Written tasks:
1. Could you transcribe the data clean rooms passage, starting at "Are data clean" and ending at "role to play."?
2. Do these statements agree with the data clean rooms passage below? Answer yes or no for each, quoting the words that decide it. (a) Publishers without sign-on hold about 3 to 10% of their readership's first-party data. (b) Interest in data clean rooms has been building steadily for more than a decade. (c) In a clean room, first-party data from several sources can be matched to one customer's profile while that profile stays anonymized.

Extract:

Are data clean rooms the solution to what IAB CEO David Cohen has called the “slow-motion train wreck” of addressability? Voices at the IAB will tell you that they have a big role to play.

“The issue with addressability is that once cookies go away, and with the loss of identifiers, about 80% of the addressable market will become unknown audiences which is why there is a need for privacy-centric consent and a better consent-value exchange,” said Jeffrey Bustos, VP, measurement, addressability and data at the IAB.

“Everyone’s talking about first-party data, and it is very valuable,” he explained, “but most publishers who don’t have sign-on, they have about 3 to 10% of their readership’s first-party data.” First-party data, from the perspective of advertisers who want to reach relevant and audiences, and publishers who want to offer valuable inventory, just isn’t enough.

Why we care. Two years ago, who was talking about data clean rooms? The surge of interest is recent and significant, according to the IAB. DCRs have the potential, at least, to keep brands in touch with their audiences on the open internet; to maintain viability for publishers’ inventories; and to provide sophisticated measurement capabilities.

How data clean rooms can help. DCRs are a type of privacy-enhancing technology that allows data owners (including brands and publishers) to share customer first-party data in a privacy-compliant way. Clean rooms are secure spaces where first-party data from a number of sources can be resolved to the same customer’s profile while that profile remains anonymized.

In other words, a DCR is a kind of Switzerland — a space where a truce is called on competition while first-party data is enriched without compromising privacy.

“The value of a data clean room is that a publisher is able to collaborate with a brand across both their data sources and the brand is able to understand audience behavior,” said Bestos. For example, a brand selling eye-glasses might know nothing about their customers except basic transactional data — and that they wear glasses. Matching profiles with a publisher’s behavioral data provides enrichment.

“If you’re able to understand behavioral context, you’re able to understand what your customers are reading, what they’re interested in, what their hobbies are,” said Bustos. Armed with those insights, a brand has a better idea of what kind of content they want to advertise against.

Items:
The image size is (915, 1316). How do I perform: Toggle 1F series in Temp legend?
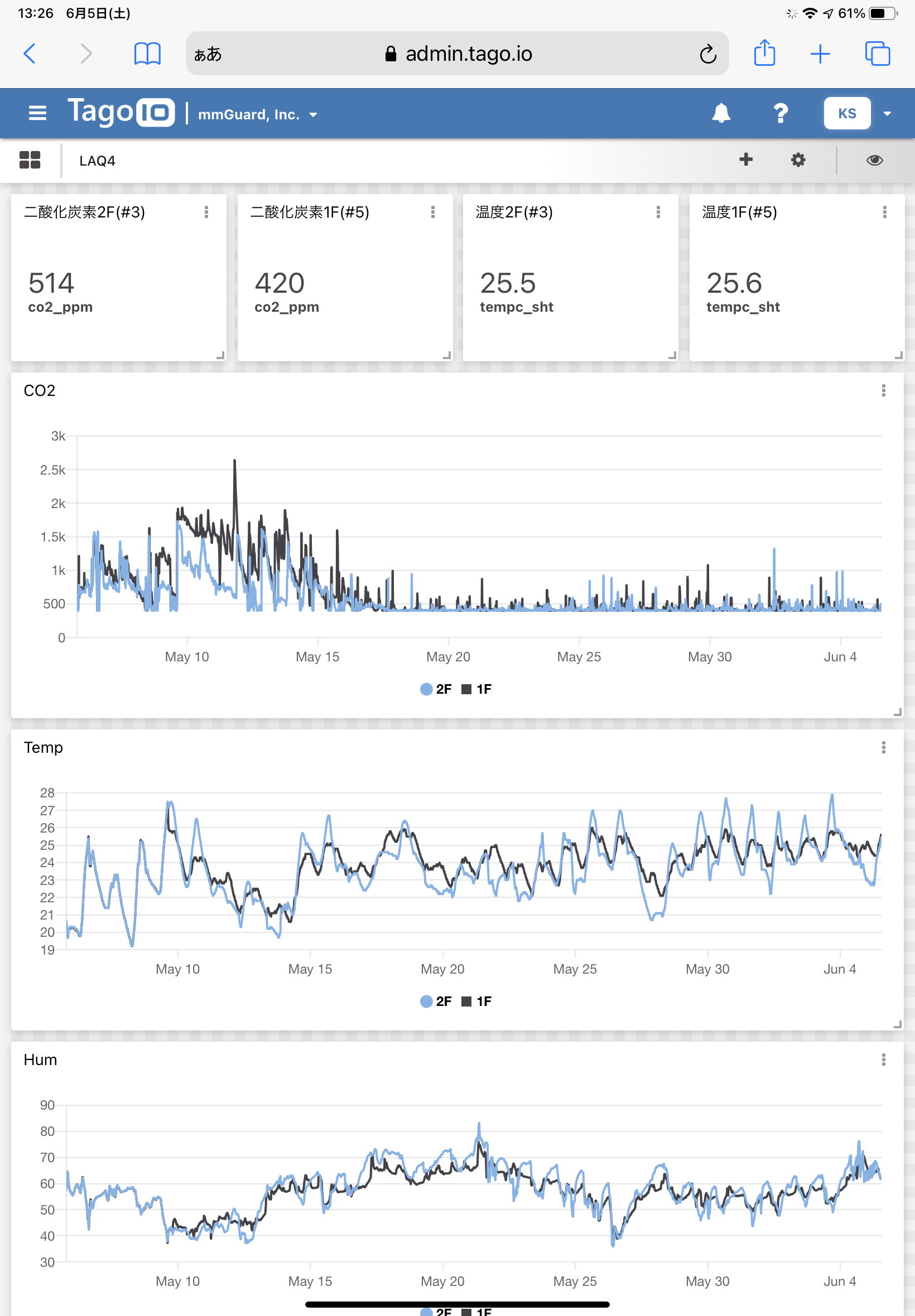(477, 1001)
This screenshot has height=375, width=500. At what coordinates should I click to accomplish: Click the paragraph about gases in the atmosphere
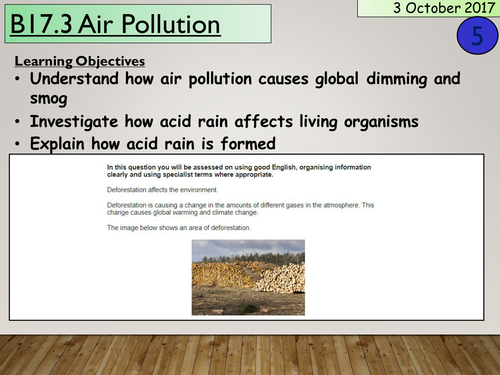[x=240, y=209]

---

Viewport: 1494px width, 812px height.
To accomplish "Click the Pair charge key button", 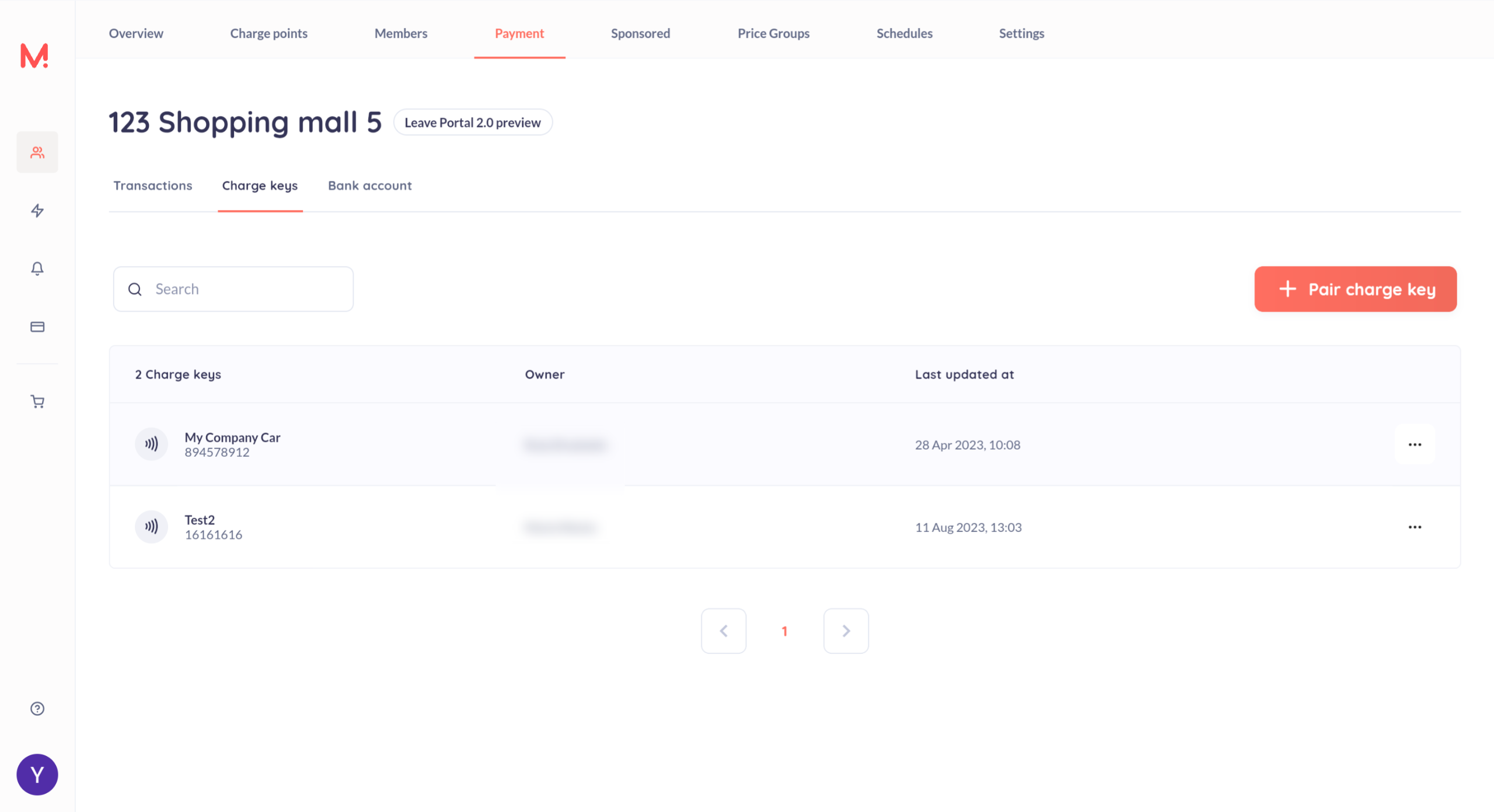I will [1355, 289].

In response:
1.
Are data clean rooms the solution to what IAB CEO David Cohen has called the “slow-motion train wreck” of addressability? Voices at the IAB will tell you that they have a big role to play.

2.
(a) Yes: "most publishers who don’t have sign-on, they have about 3 to 10% of their readership’s first-party data."
(b) No: "Two years ago, who was talking about data clean rooms? The surge of interest is recent and significant"
(c) Yes: "first-party data from a number of sources can be resolved to the same customer’s profile while that profile remains anonymized."